Governments may negotiate with terrorists for both tactical and strategic reasons.
Every responsible government facing a long-term terrorist campaign announces that it does not negotiate with terrorists. And yet virtually every one of them does. Is this just blatant hypocrisy?
No government wants to reward terrorists or undermine its own support by talking to them. Whatever the cause, the tactic of terrorism — non-state actors killing or threatening to kill noncombatants to influence an audience — is illegitimate and wrong. Those who use it should be shunned, arrested, defeated.
Negotiating with terrorists can give them publicity, equate the government with the group, and hand them legitimacy. Talks can also be painful for friends and relatives of victims of attacks — as in the powerful campaigns by the relatives of the 1988 Lockerbie bombing by Libya and the Association of Victims of Terrorism fighting negotiations with the Basque group Euskadi Ta Askatasuna (ETA) in Spain. When negotiations happen, grieving relatives understandably feel betrayed.

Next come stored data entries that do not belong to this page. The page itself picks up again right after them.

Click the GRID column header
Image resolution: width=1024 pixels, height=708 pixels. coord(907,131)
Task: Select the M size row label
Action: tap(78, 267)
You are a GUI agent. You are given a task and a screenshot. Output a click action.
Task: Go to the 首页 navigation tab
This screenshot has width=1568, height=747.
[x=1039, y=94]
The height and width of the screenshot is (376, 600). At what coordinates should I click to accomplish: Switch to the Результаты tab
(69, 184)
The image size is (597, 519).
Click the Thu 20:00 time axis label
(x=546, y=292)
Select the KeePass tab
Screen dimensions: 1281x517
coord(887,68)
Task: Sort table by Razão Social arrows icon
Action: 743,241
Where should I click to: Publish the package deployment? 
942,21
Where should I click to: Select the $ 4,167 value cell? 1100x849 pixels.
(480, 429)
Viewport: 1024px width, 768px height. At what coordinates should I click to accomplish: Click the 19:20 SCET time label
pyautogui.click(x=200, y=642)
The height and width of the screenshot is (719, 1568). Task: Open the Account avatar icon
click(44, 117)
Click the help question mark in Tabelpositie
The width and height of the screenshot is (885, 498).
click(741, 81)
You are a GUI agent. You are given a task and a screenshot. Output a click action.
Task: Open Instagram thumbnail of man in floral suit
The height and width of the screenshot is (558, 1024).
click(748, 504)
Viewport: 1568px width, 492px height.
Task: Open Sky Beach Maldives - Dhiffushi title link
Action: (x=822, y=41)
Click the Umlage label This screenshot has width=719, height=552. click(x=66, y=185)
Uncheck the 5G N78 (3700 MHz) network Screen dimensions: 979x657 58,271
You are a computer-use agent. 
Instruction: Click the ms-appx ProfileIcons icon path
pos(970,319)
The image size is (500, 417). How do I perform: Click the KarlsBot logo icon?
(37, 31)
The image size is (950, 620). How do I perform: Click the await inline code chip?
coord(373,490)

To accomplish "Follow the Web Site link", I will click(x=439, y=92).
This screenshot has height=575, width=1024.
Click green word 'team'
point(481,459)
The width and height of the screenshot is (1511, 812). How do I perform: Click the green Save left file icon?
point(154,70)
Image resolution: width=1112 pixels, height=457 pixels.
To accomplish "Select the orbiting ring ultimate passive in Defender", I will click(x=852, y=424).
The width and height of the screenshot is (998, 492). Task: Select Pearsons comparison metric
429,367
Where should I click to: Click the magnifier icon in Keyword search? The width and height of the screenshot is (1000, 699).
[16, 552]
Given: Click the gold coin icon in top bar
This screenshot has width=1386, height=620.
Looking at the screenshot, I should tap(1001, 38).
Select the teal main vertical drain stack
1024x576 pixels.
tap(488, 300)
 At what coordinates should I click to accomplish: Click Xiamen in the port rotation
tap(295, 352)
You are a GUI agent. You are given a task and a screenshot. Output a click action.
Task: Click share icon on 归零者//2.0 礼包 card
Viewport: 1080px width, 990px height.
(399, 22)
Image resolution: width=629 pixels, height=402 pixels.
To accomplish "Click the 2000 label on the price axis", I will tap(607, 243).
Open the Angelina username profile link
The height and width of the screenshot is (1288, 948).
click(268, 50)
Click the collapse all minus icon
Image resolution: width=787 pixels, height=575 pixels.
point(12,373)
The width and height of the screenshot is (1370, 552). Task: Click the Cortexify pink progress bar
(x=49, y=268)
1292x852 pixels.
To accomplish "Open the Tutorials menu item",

Talks can open government officials to criticism for “letting the terrorists win.” They are risky and can backfire, undermining government coalitions. Additionally, negotiations can raise public hopes for an end to terrorist attacks that a group then destroys by resuming its violence or just walking away. In short, talking with terrorists, at any level and in any way, is fraught with peril, especially for democratic governments.
And yet, many do negotiate. Why?
Let’s admit at the outset that “negotiate” oversimplifies reality. It brings to mind high-level government parleys that seldom happen with terrorist groups. Instead, a range of “talks” may occur directly or indirectly, at high (public) or low (deniable) levels, or even through third-party intermediaries.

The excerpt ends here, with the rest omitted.